Una Tav contro lo smog
A tal riguardo si è espressa in termini più espliciti la
governatrice del Piemonte, Mercedes Bresso: "L'alta capacità
Torino-Lione è un'opera essenziale per abbattere lo smog (…). Per abbassare
il tasso di smog e la concentrazione delle Pm10 è indispensabile realizzare
un'infrastruttura ferroviaria che consenta di spostare gran parte del
traffico di merci dalle strade alle ferrovie". (1)
Qualche numero: ogni giorno transitano nel traforo del Fréjus e sulla
tratta autostradale Torino–Bardonecchia 2.300 Tir. La percorrenza
complessiva di questi mezzi è pari al 5 per cento del traffico di veicoli
pesanti sulle autostrade piemontesi e al 2 per cento del traffico
autostradale. Ipotizzando che il traffico sulle autostrade rappresenti la
metà di quello complessivo, si può stimare che azzerando il traffico merci
verso la Francia si conseguirebbe una riduzione delle emissioni
regionali pari all’1 per cento (intorno allo 0,1 per cento a scala
nazionale). Quale possa essere l’impatto di tale riduzione appare evidente.
Altro che "spostare gran parte del traffico merci dalle strade alle
ferrovie".
Per quanto riguarda il tema della qualità dell’aria, occorre inoltre
evidenziare come, ipotizzando che tra il 1990 e il 2020 il traffico di mezzi
pesanti verso la Francia triplichi (da una decina d’anni, in realtà, è
stabile), le emissioni totali di polveri si ridurrebbero dell’80 per
cento: è come se i 1.480 veicoli al giorno del 1990 si riducessero a meno di
300 (vedi Figura 1).
Restiamo isolati!
E veniamo alle motivazioni economiche.
La Repubblica
del 30 novembre 2005 così sintetizzava la posizione dell’ex presidente della
Repubblica: "Ciampi sulla Tav: Non possiamo restare isolati dall'Europa".
Tesi ribadita negli ultimi anni in innumerevoli occasioni da altre
personalità del mondo politico ed economico.

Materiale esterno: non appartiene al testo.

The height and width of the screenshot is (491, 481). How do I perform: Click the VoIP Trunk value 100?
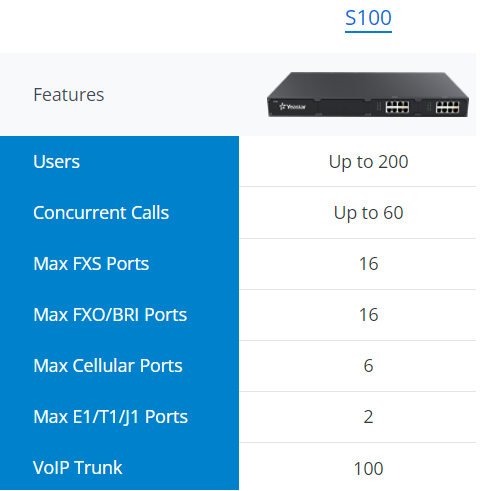pos(368,469)
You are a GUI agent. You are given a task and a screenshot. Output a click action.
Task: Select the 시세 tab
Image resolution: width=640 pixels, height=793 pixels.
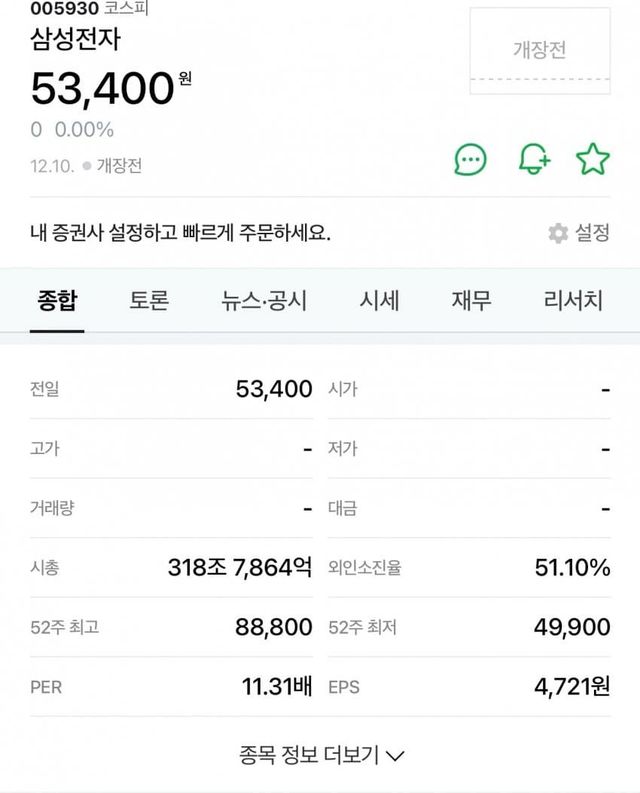pyautogui.click(x=380, y=300)
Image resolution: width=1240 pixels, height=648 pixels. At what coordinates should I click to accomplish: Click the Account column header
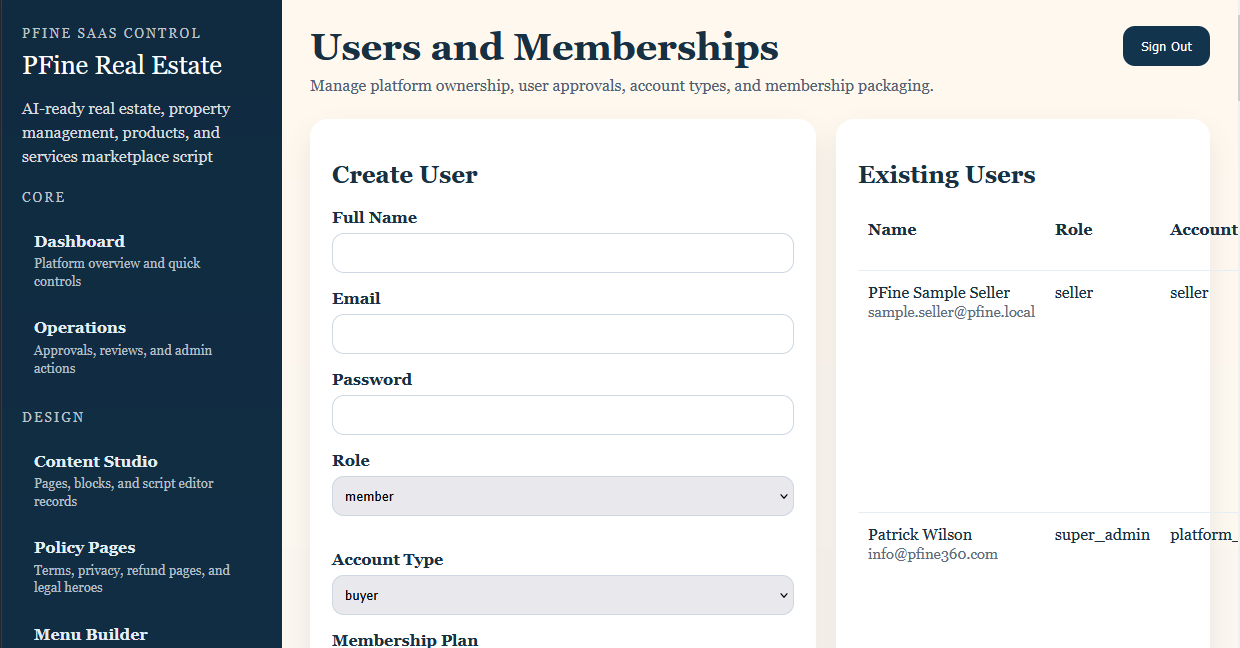[1204, 229]
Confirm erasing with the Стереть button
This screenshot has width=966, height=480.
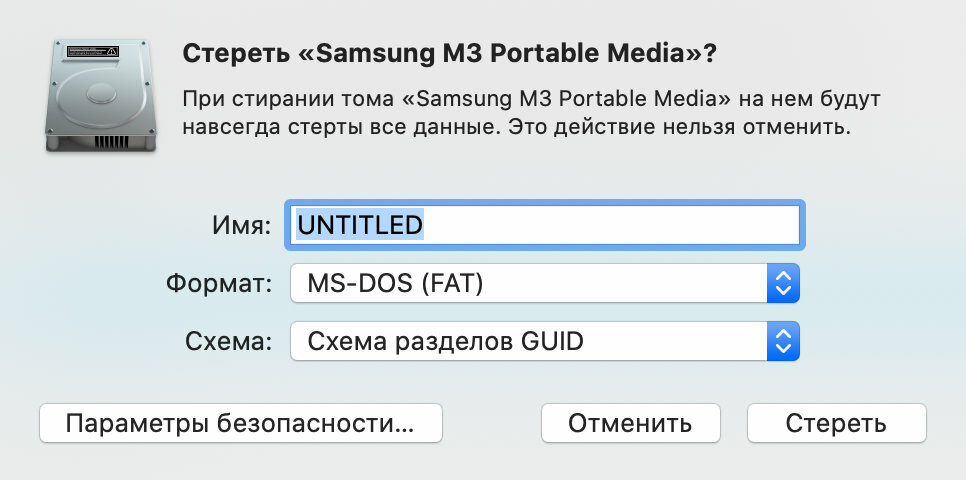pos(836,423)
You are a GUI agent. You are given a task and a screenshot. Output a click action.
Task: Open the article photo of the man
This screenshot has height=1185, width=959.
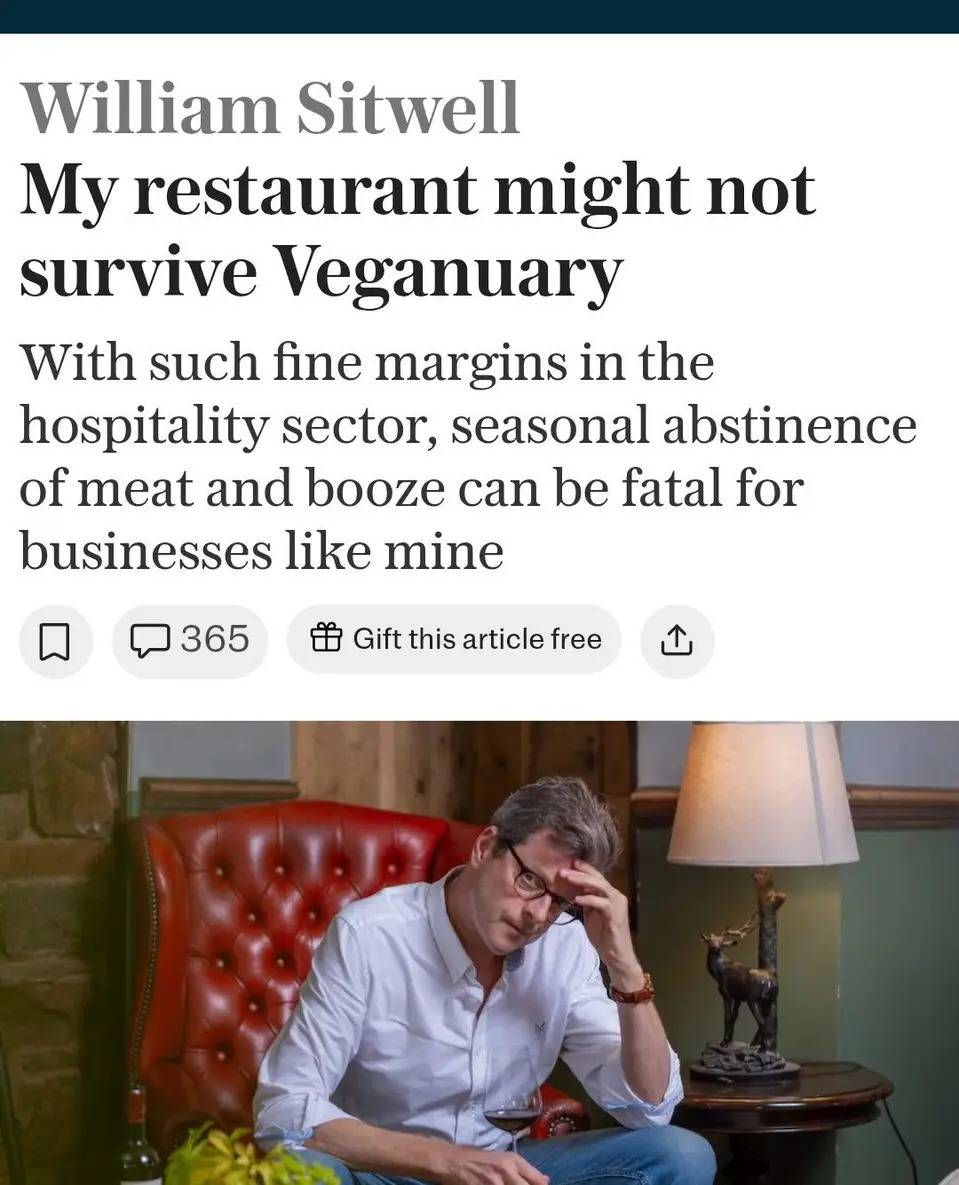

Chiunque abbia avuto occasione di recarsi in Francia in treno, auto o aereo
negli ultimi anni, ha forse qualche difficoltà a capire in cosa consista
tale isolamento. Mai l’offerta di servizi è stata ampia come oggi. Né
risultano esservi difficoltà per il transito delle merci: sia il Fréjus che
il Monte Bianco sono utilizzati ben al di sotto della capacità. La nuova
linea ad alta velocità non avrebbe alcuna ricaduta positiva in termini di
miglioramento dei collegamenti, fatta eccezione per un ridottissimo manipolo
di passeggeri: la realizzazione della Tav non comporterebbe infatti
alcun trasferimento di traffico
dalla strada alla ferrovia. Tale spostamento modale potrebbe avvenire solo
imponendo divieti o tassando in misura elevata il traffico su strada:
divieti e tasse ossia incrementi di costi per le aziende necessari per
migliorare la competitività economica del nostro paese e impedire che resti
isolato?
Interesse superiore…
Non è mancato chi, come Paolo Costa, presidente della commissione
Trasporti del
Parlamento europeo, si è spinto ad
affermare
che la realizzazione della rete transeuropea dei trasporti Ten-T e della Tav
sarebbe "obiettivo di interesse riconosciuto superiore da tutti i cittadini
europei e che nessuno vuole rimettere in discussione". Non è chiaro come e
quando i cittadini europei siano stati consultati in materia, né, per la
verità, è chiaro sulla base di quale funzione del benessere sociale sia
definita la superiorità di un interesse rispetto a un altro. Forse si vuole
dire che è "interesse riconosciuto da tutti i cittadini europei" che i
traffici da est a ovest non by-passino l’Italia? C’è da dubitare che tutti i
cittadini europei siano così interessati al passaggio delle merci nella
nebbiosa Val Padana. In ogni caso, i traffici in questione sono (e
resteranno, secondo le migliori previsioni) di entità assai modesta, se
paragonati a quelli interni. Non si vede peraltro quale sia l’interesse
"strategico" dell’Italia a vedersi attraversata da qualche decina di treni
da est a ovest. Dovremmo forse spendere più di 10 miliardi nei prossimi
dieci anni per consentire a Fs Cargo o ai suoi concorrenti guadagni di
qualche decina di milioni all’anno tra un paio di lustri?
E se ci sbagliassimo?
E se i traffici in realtà fossero destinati a esplodere?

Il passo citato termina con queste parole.